C. Roof and Wall Exhausters
1. Roof exhaust fans shall be centrifugal type. The fan wheels shall be centrifugal backward inclined, constructed of aluminum and shall include a wheel cone carefully matched to the inlet cone for precise running tolerances. Wheels shall bee statically and dynamically balanced. The fan housing and shroud shall be constructed of heavy-gauge aluminum with a rigid internal support structure. Windbands shall have a rolled bead for added strength and shall be joined to curbcaps with a welded seam. Motors shall be heavy-duty ball-bearing type, carefully matched to the fan load, and furnished at the specified voltage, phase and enclosure. Fractional horsepower motors shall have integral motor overload protection and disconnecting means. Fresh air for motor cooling shall be drawn into the motor compartment form an area free of discharge contaminants. Motors shall be readily accessible for maintenance. Fans shall have a motorized damper at inlet interlocked to open when fan operates/close when fan stops, where scheduled. Each fan shall bear a permanently affixed manufacturer’s nameplate containing the model number and individual serial be listed as a power roof ventilator for restaurant cooking appliances with grease trap. Fans shall have hinged base for ease of maintenance.

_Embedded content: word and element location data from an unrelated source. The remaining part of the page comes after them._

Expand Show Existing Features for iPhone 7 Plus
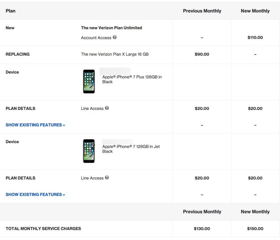 tap(34, 125)
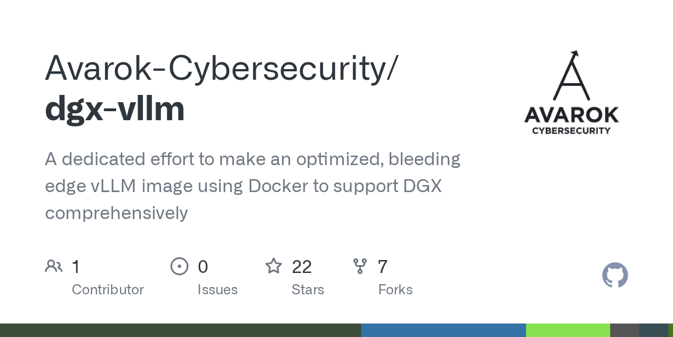Click the star icon beside 22
Image resolution: width=673 pixels, height=337 pixels.
(x=274, y=266)
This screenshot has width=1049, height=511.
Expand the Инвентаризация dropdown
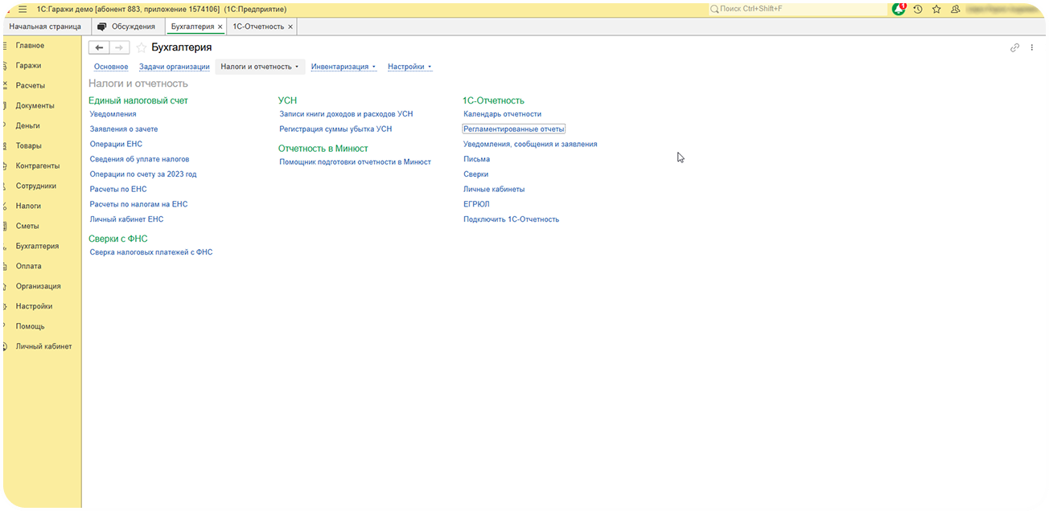pos(343,67)
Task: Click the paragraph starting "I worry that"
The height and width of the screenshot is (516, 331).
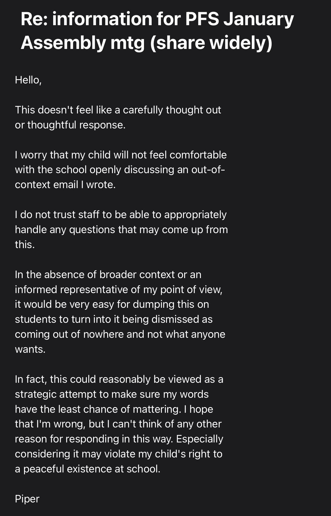Action: click(121, 170)
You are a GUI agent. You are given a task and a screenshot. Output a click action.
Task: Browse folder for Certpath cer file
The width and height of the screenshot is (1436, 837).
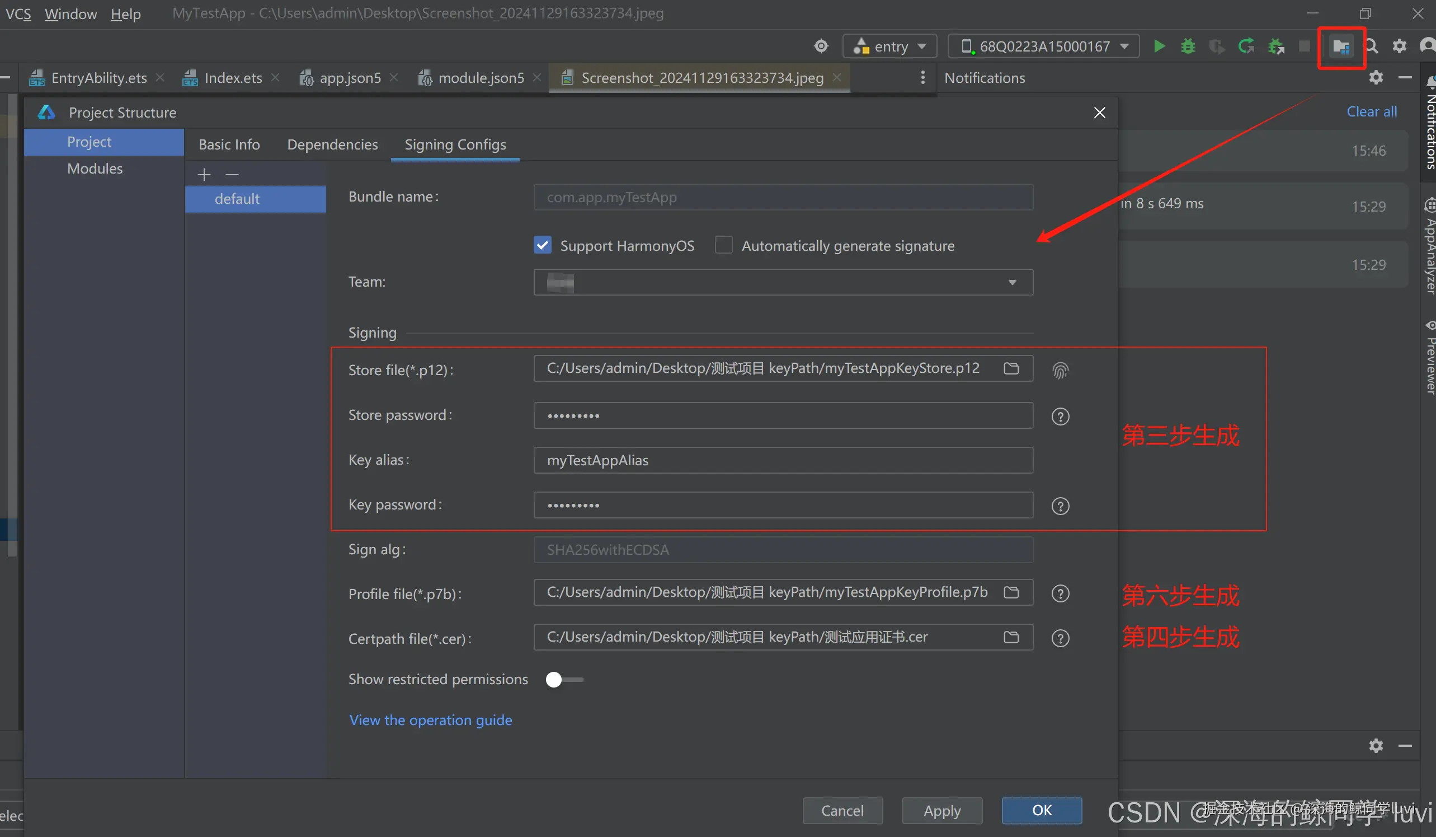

a. Belt-Driven Type: Motors and drives shall be mounted on vibration isolator out of the airstream. Drive frame assemblies shall be constructed of heavy-gauge steel and mounted on vibration isolators.
Precision ground and polished fan shafts shall be mounted in permanently sealed, lubricated pillow block ball bearings. Bearings shall be selected for a minimum (L50) life in excess of 200,000 hours at maximum cataloged operating speed. Drives shall be sized for a minimum of 150% of driven horsepower.
Pulleys shall be of the fully machined cast-iron type, keyed and securely attached to the wheel and motor shafts.
Motor pulleys shall be adjustable for final system balancing. A disconnect switch shall be factory installed and wired from the fan motor to a junction box installed within the motor compartment. A conduit chase shall be provided through the curb cap to the motor compartment for ease of electrical wiring.
b. Direct-Driven Type: Motors shall be mounted on vibration isolators out of the airstream.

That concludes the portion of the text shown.